**The problem:** The expected output is an exact restatement of all the records.

**Material shown:**

⟨

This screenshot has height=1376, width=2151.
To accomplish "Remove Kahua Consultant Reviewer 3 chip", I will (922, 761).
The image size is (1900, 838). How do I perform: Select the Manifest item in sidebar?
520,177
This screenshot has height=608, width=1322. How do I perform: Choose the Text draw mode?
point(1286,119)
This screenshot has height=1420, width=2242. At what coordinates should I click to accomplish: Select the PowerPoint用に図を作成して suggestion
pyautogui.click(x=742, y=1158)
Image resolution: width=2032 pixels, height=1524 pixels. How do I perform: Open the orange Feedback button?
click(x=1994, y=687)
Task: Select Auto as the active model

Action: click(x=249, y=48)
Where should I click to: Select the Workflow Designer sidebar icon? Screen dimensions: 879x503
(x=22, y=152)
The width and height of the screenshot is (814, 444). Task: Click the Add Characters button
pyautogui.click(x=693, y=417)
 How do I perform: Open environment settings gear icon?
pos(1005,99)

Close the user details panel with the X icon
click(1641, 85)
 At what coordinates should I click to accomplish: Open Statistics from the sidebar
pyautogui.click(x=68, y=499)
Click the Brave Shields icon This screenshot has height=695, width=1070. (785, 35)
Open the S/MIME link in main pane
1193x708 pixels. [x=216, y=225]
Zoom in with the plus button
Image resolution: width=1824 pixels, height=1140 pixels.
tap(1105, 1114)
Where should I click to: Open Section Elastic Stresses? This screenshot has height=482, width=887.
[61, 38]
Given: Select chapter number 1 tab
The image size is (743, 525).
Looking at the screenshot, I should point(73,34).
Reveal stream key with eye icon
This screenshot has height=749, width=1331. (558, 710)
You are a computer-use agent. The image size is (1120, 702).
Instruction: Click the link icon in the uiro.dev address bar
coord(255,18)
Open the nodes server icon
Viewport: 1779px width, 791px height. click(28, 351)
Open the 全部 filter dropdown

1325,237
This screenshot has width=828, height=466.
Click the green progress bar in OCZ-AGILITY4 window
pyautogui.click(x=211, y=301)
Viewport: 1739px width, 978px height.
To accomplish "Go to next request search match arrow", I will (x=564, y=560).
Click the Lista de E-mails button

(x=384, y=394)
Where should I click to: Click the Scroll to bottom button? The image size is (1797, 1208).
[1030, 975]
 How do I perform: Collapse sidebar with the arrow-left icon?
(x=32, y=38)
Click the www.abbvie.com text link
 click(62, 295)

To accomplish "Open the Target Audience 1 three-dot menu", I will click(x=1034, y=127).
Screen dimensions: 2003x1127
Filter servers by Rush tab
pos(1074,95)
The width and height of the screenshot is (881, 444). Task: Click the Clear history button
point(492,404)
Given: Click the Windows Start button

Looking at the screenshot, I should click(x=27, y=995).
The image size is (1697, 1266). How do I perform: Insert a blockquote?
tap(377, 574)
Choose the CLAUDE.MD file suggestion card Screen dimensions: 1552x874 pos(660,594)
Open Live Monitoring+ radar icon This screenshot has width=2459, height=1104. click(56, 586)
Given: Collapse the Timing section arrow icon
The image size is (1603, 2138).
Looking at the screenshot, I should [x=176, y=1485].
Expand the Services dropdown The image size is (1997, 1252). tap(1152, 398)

⟩

**Task output:**
This screenshot has height=1376, width=2151.
To accomplish "Remove Kahua Consultant Reviewer 3 chip", I will (922, 761).
The image size is (1900, 838). How do I perform: Select the Manifest item in sidebar?
520,177
This screenshot has height=608, width=1322. How do I perform: Choose the Text draw mode?
point(1286,119)
This screenshot has height=1420, width=2242. At what coordinates should I click to accomplish: Select the PowerPoint用に図を作成して suggestion
pyautogui.click(x=742, y=1158)
Image resolution: width=2032 pixels, height=1524 pixels. How do I perform: Open the orange Feedback button?
click(x=1994, y=687)
Task: Select Auto as the active model

Action: click(x=249, y=48)
Where should I click to: Select the Workflow Designer sidebar icon? Screen dimensions: 879x503
(x=22, y=152)
The width and height of the screenshot is (814, 444). Task: Click the Add Characters button
pyautogui.click(x=693, y=417)
 How do I perform: Open environment settings gear icon?
pos(1005,99)

Close the user details panel with the X icon
click(1641, 85)
 At what coordinates should I click to accomplish: Open Statistics from the sidebar
pyautogui.click(x=68, y=499)
Click the Brave Shields icon This screenshot has height=695, width=1070. (785, 35)
Open the S/MIME link in main pane
1193x708 pixels. [x=216, y=225]
Zoom in with the plus button
Image resolution: width=1824 pixels, height=1140 pixels.
tap(1105, 1114)
Where should I click to: Open Section Elastic Stresses? This screenshot has height=482, width=887.
[61, 38]
Given: Select chapter number 1 tab
The image size is (743, 525).
Looking at the screenshot, I should point(73,34).
Reveal stream key with eye icon
This screenshot has height=749, width=1331. (558, 710)
You are a computer-use agent. The image size is (1120, 702).
Instruction: Click the link icon in the uiro.dev address bar
coord(255,18)
Open the nodes server icon
Viewport: 1779px width, 791px height. click(28, 351)
Open the 全部 filter dropdown

1325,237
This screenshot has width=828, height=466.
Click the green progress bar in OCZ-AGILITY4 window
pyautogui.click(x=211, y=301)
Viewport: 1739px width, 978px height.
To accomplish "Go to next request search match arrow", I will (x=564, y=560).
Click the Lista de E-mails button

(x=384, y=394)
Where should I click to: Click the Scroll to bottom button? The image size is (1797, 1208).
[1030, 975]
 How do I perform: Collapse sidebar with the arrow-left icon?
(x=32, y=38)
Click the www.abbvie.com text link
 click(62, 295)

To accomplish "Open the Target Audience 1 three-dot menu", I will click(x=1034, y=127).
Screen dimensions: 2003x1127
Filter servers by Rush tab
pos(1074,95)
The width and height of the screenshot is (881, 444). Task: Click the Clear history button
point(492,404)
Given: Click the Windows Start button

Looking at the screenshot, I should click(x=27, y=995).
The image size is (1697, 1266). How do I perform: Insert a blockquote?
tap(377, 574)
Choose the CLAUDE.MD file suggestion card Screen dimensions: 1552x874 pos(660,594)
Open Live Monitoring+ radar icon This screenshot has width=2459, height=1104. click(56, 586)
Given: Collapse the Timing section arrow icon
The image size is (1603, 2138).
Looking at the screenshot, I should [x=176, y=1485].
Expand the Services dropdown The image size is (1997, 1252). tap(1152, 398)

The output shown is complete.